Probably not, and the example used for your conjecture shows why.
\xa0 is FM legacy hex code for dagger (†),
which is Unicode \u2020.
Unicode \u00a0 is non-breaking space,
whereas in legacy FM notation for that might be \x11
(and anything below \x20 is treated as Control, and may or may not map to a specific Unicode code point, or HTML named Entity on output).
Without having tested it extensively, my guess is that FM treats \x## notation as internal-only, and may* convert any that are displayable non-ASCII to Unicode on output.
There are a number of separate issues here, not all of which have obvious likely implementations.

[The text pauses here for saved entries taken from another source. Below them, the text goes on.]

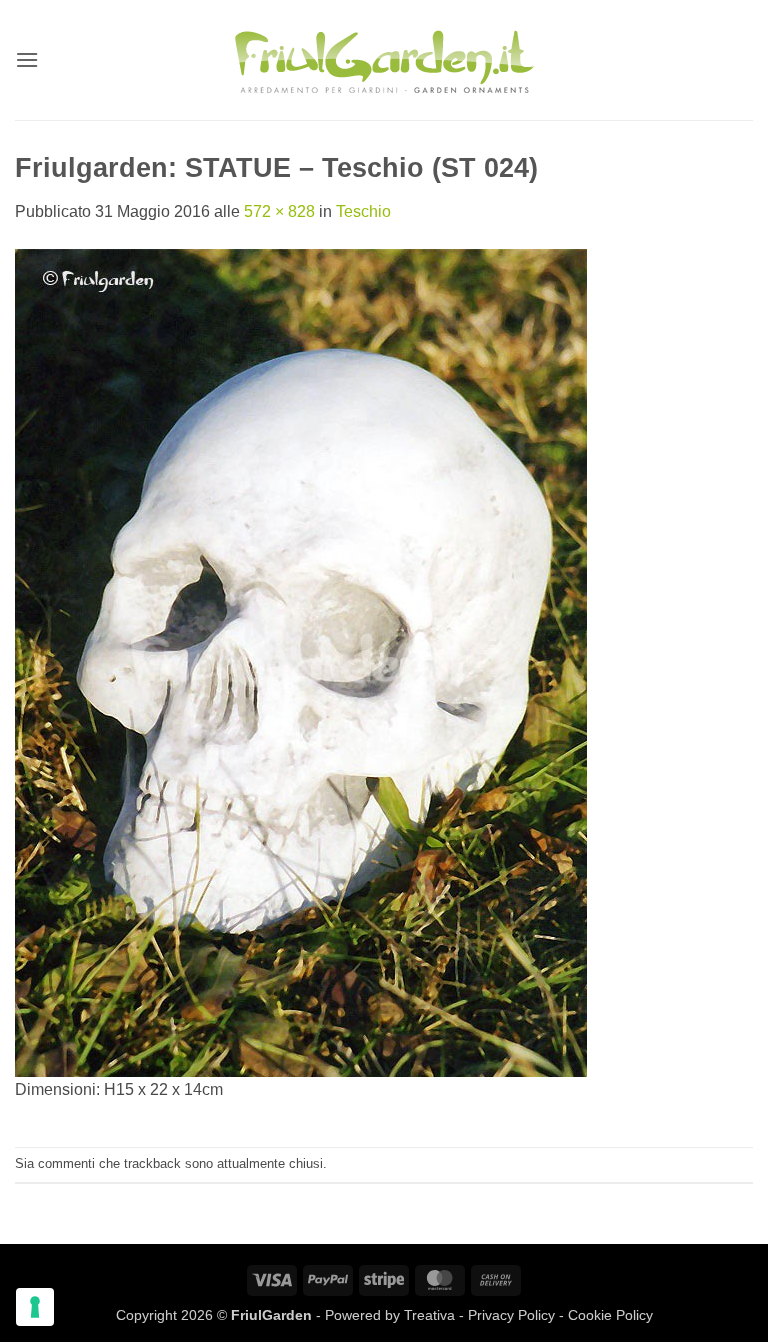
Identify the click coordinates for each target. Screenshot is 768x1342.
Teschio (363, 211)
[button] (27, 59)
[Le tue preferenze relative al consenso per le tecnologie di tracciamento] (35, 1307)
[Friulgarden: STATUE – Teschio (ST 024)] (301, 661)
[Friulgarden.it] (384, 60)
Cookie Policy (610, 1315)
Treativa (429, 1315)
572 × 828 (279, 211)
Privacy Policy (511, 1315)
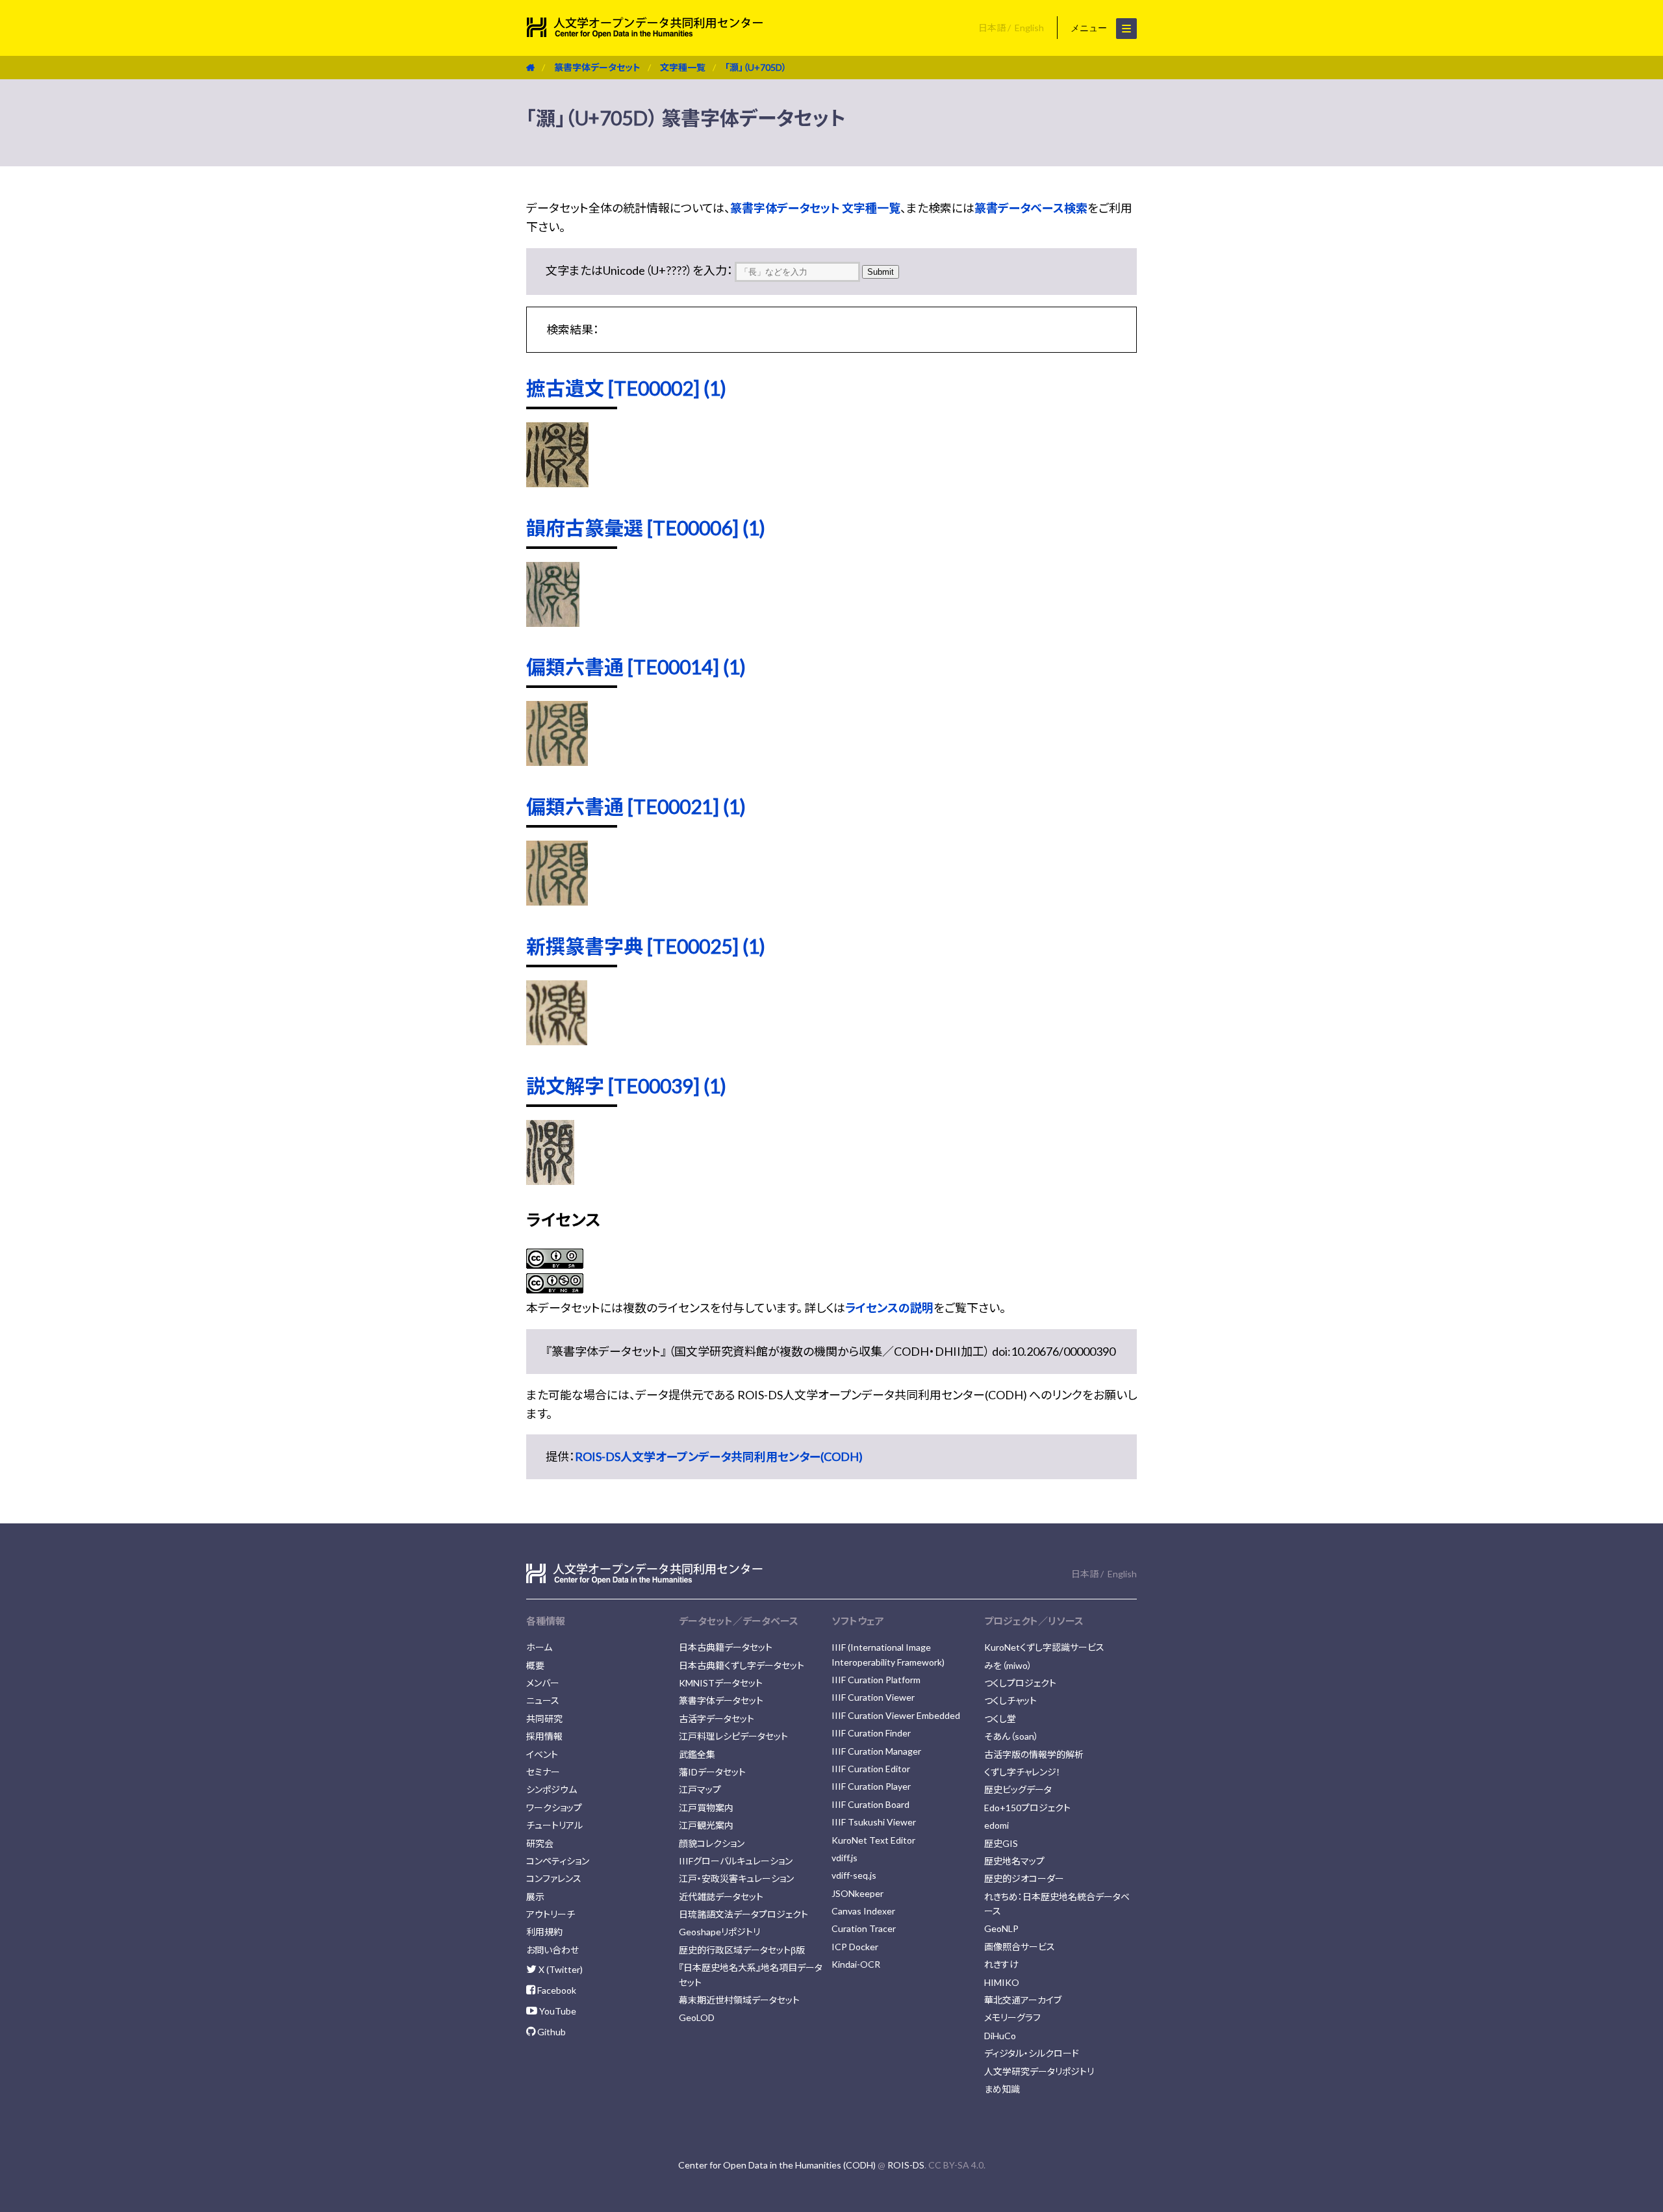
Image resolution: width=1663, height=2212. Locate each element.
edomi (996, 1825)
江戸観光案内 (706, 1825)
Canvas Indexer (863, 1910)
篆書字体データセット (597, 67)
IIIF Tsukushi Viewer (874, 1821)
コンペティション (557, 1860)
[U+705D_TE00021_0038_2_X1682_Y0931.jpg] (557, 901)
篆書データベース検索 (1030, 208)
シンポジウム (551, 1789)
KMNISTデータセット (721, 1682)
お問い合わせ (552, 1949)
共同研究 (544, 1718)
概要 (535, 1665)
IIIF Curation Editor (871, 1768)
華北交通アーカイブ (1022, 1999)
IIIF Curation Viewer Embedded (896, 1715)
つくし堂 (1000, 1718)
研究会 (539, 1843)
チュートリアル (554, 1825)
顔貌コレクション (711, 1843)
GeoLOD (697, 2017)
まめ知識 (1002, 2088)
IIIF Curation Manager (876, 1751)
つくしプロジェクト (1020, 1682)
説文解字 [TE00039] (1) (626, 1085)
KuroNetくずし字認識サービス (1044, 1647)
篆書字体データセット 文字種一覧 (815, 208)
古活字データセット (716, 1718)
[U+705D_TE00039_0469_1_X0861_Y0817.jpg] (550, 1180)
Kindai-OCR (856, 1964)
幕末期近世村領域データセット (739, 1999)
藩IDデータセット (712, 1771)
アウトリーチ (550, 1914)
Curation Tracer (864, 1928)
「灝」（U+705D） (756, 67)
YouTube (556, 2010)
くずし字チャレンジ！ (1022, 1771)
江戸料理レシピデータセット (733, 1736)
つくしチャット (1010, 1700)
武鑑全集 (697, 1754)
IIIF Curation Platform (876, 1679)
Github (550, 2031)
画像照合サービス (1019, 1946)
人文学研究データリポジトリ (1039, 2071)
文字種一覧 (682, 67)
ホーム (539, 1647)
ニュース (542, 1700)
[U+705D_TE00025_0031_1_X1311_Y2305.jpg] (556, 1041)
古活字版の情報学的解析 (1034, 1754)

When opening a pre-FM8 file in FM8 or later, most non-ASCII "Standard" characters must be converted to Unicode, because few (perhaps none) of them have hex codes/ANSI numbers that match their Unicode code points.
If a codepage (overlay, non-Unicode) font had been applied, changing the hex code might be destructive. This font overlay might be triggered by the Paragraph Format, Character Format or local Font override.
If I were writing scripts for FM these days, I have goal of favoring Unicode, and avoiding hex codes, where possible. And it might not always be possible, as for many in the \x00-\x20 range, for example \x15 (non-breaking hyphen), which has no Unicode equivalent (that has to be implemented with CSS). Heck, I'm not even sure that \x11 (non-breaking space) gets rendered as \u00a0 and/or entity {ampersand}nbsp;
* I say "may" because it remains necessary in the Unicode age to use codepage fonts in some cases, such as where no Unicode font exists for the typeface, or the entire character set has no Unicode codepoints (yet, maybe ever).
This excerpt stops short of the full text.